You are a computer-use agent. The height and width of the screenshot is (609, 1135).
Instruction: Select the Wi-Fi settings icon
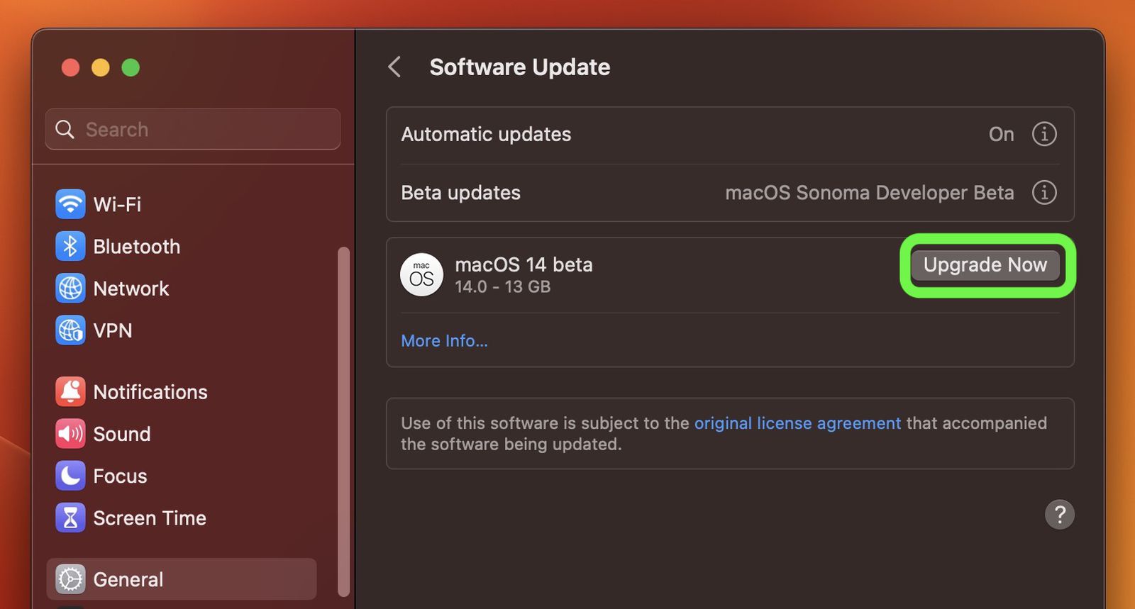click(70, 203)
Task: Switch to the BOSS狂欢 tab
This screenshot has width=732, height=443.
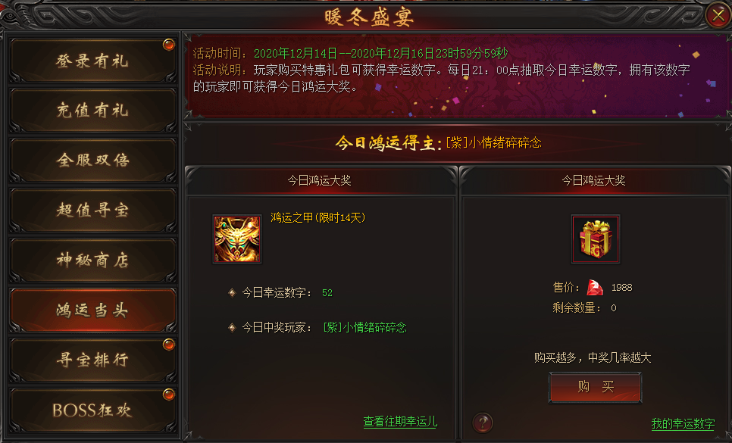Action: pyautogui.click(x=92, y=410)
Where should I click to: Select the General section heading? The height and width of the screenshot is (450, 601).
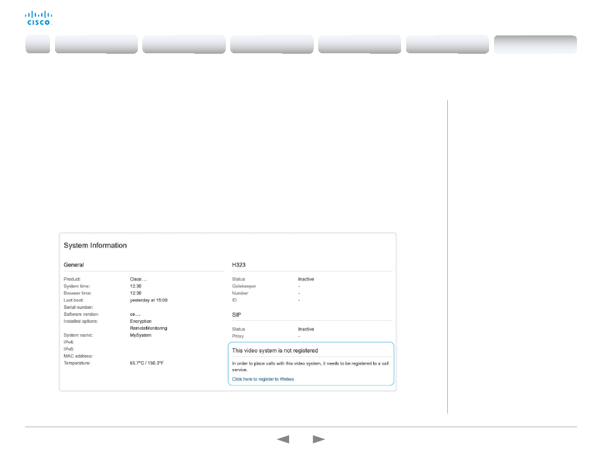74,265
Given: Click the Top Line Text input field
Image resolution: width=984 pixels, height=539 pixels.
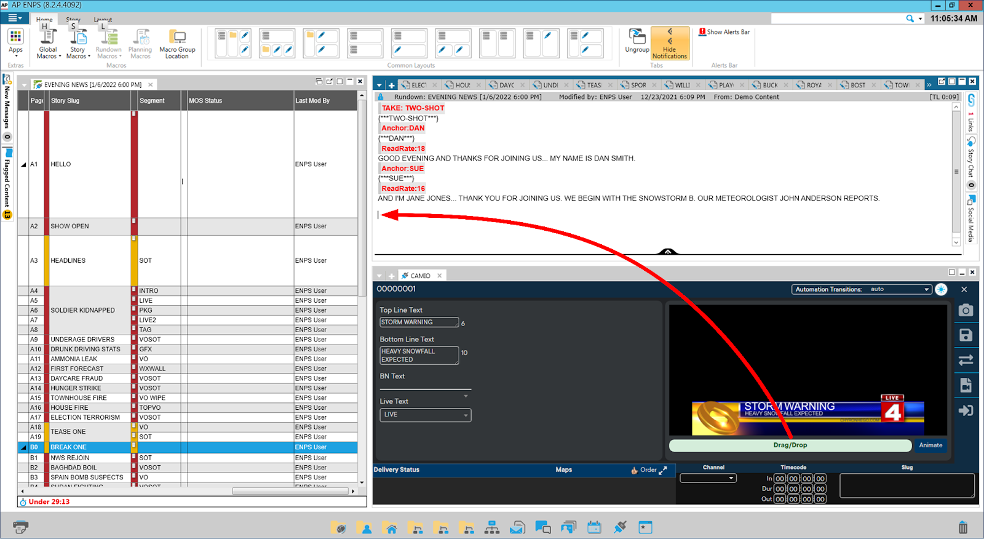Looking at the screenshot, I should pyautogui.click(x=419, y=322).
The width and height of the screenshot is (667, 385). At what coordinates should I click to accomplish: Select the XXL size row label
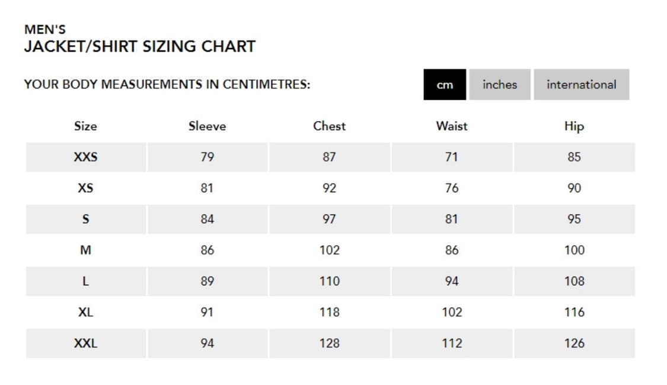tap(85, 343)
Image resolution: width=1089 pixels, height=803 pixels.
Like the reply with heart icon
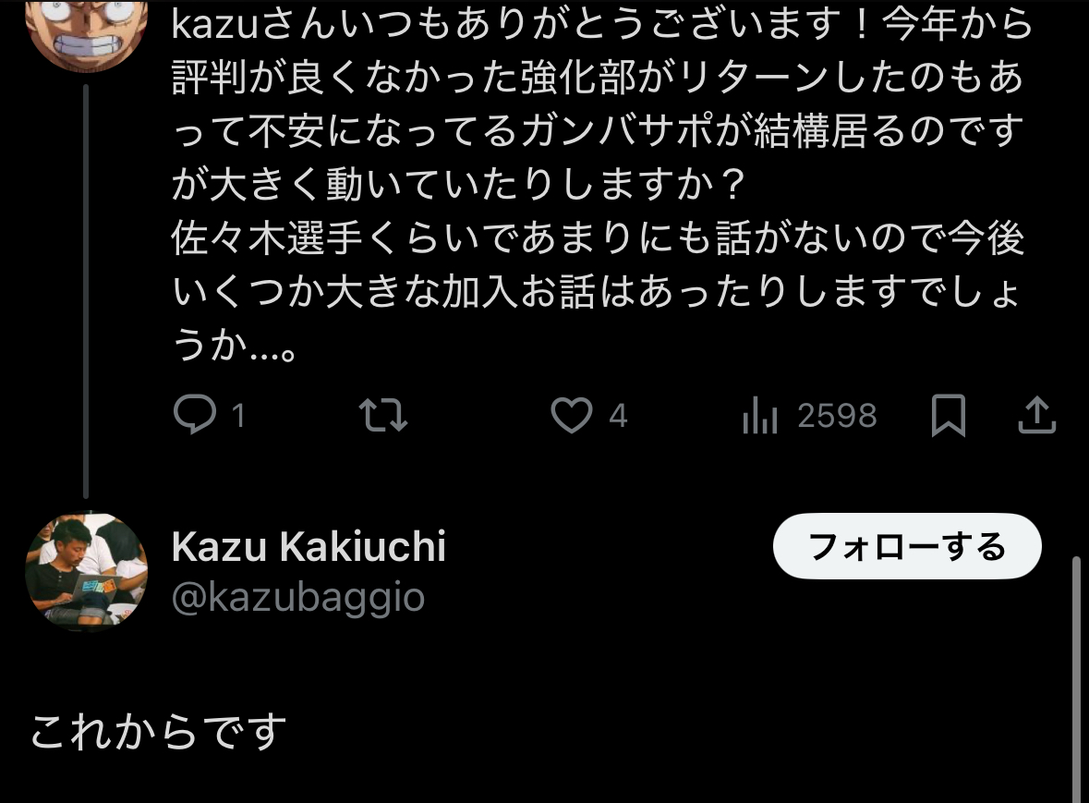point(572,415)
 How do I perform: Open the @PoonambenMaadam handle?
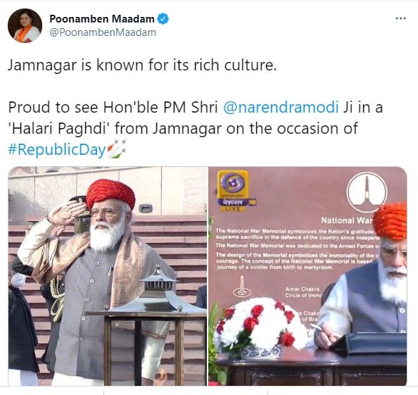tap(103, 32)
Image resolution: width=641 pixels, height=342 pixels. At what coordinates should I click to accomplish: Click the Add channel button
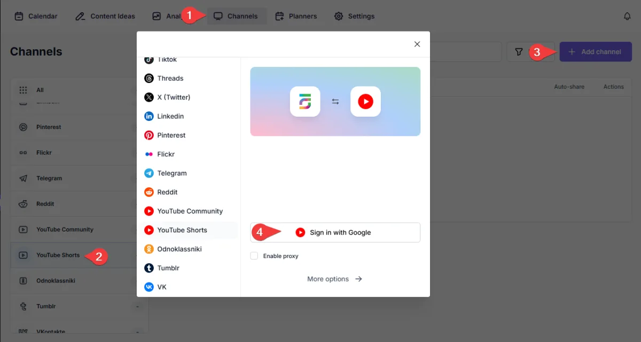pyautogui.click(x=596, y=52)
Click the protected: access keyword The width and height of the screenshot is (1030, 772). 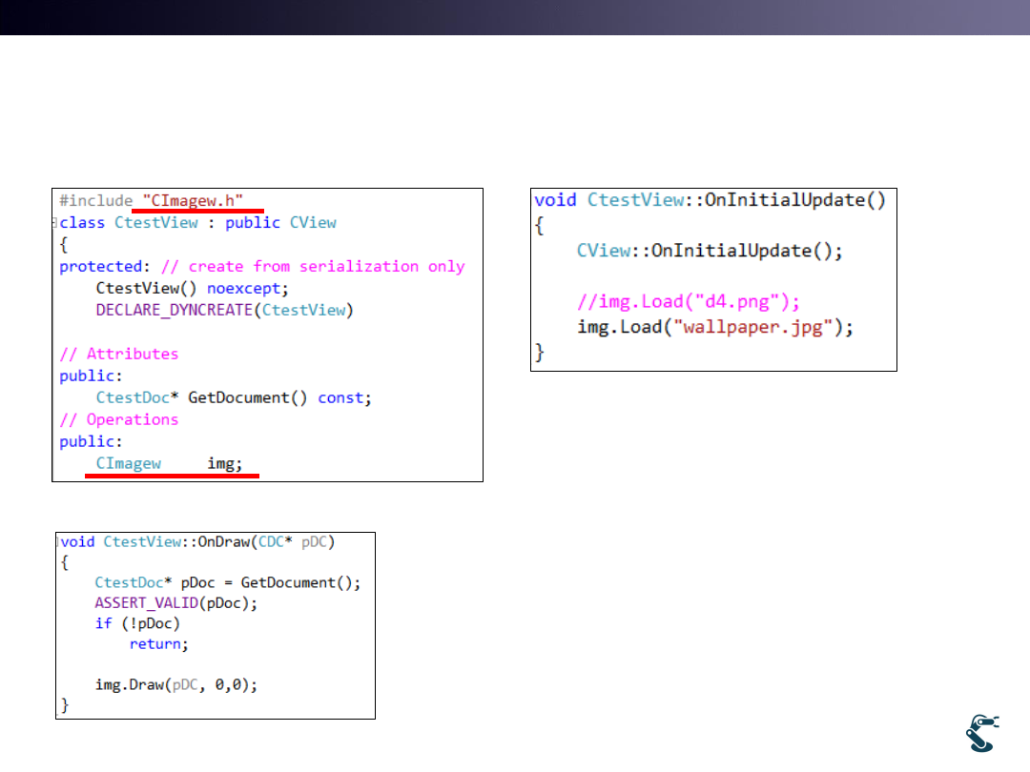coord(104,266)
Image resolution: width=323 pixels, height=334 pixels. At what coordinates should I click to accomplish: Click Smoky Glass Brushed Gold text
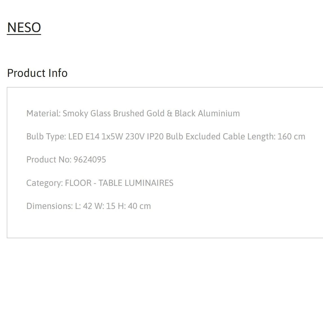point(114,113)
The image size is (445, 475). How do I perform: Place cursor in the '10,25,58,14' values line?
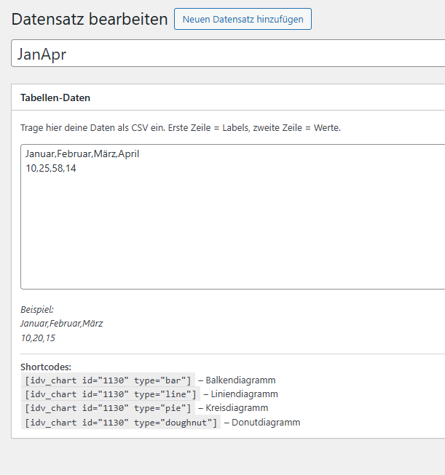[x=50, y=168]
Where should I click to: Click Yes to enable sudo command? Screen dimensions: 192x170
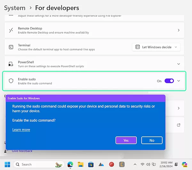(126, 140)
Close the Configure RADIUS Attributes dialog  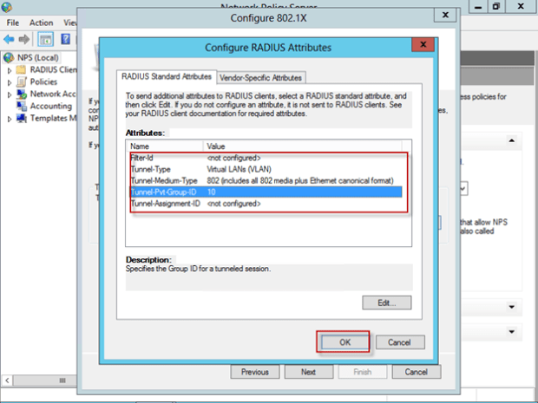coord(423,46)
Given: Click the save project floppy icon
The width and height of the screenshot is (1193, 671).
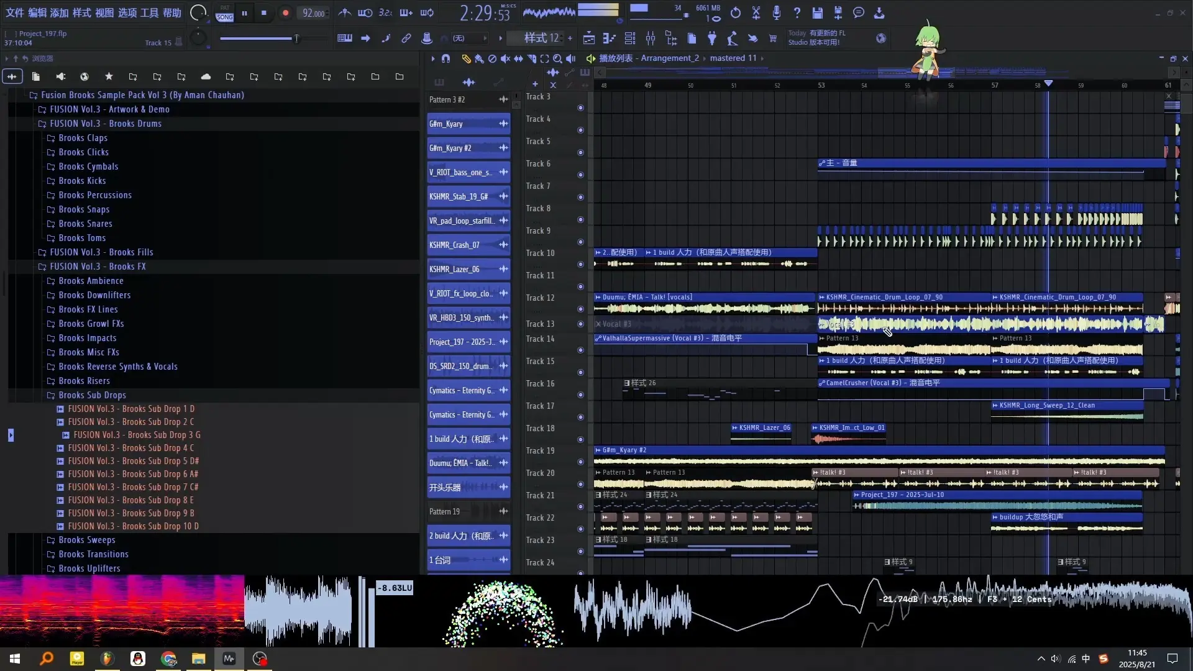Looking at the screenshot, I should point(818,12).
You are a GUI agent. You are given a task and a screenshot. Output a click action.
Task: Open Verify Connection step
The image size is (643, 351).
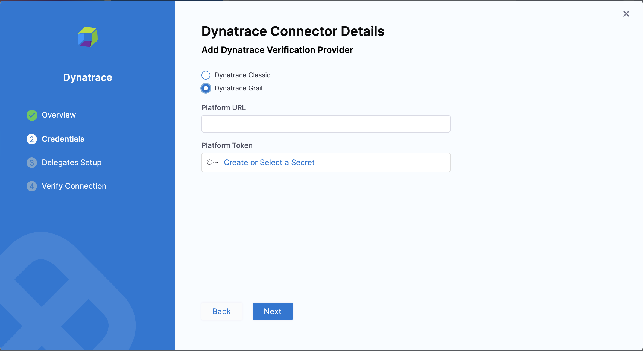point(74,186)
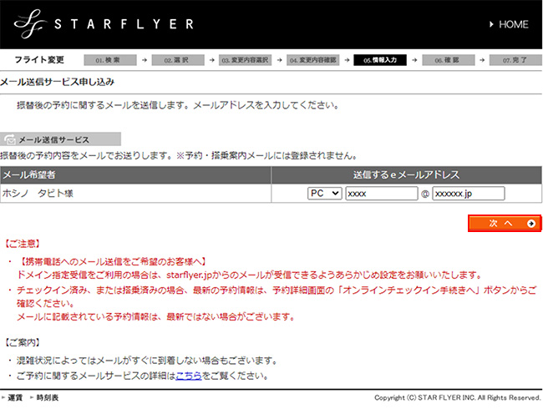Select step 04 変更内容確認 in progress bar
The width and height of the screenshot is (543, 409).
tap(315, 60)
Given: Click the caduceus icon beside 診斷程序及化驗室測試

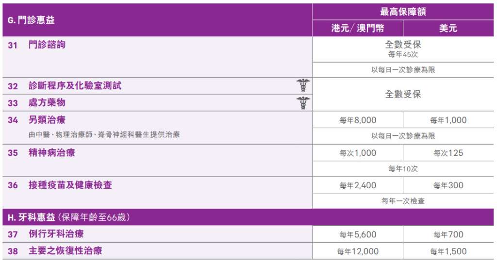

§ INSTRUCTIONS FOR THE TASK
Extract the part of the records that opens with the line containing "You are a GUI" and runs through the end of the records, reproducing each line exactly. Leave the pictures out of your answer.

§ REPLY
You are a GUI agent. You are given a task and a screenshot. Output a click action.
Task: Open Verify Connection step
The image size is (643, 351).
point(74,186)
Select step 04 変更内容確認 in progress bar
The width and height of the screenshot is (543, 409).
tap(315, 60)
Given: Click the caduceus icon beside 診斷程序及化驗室測試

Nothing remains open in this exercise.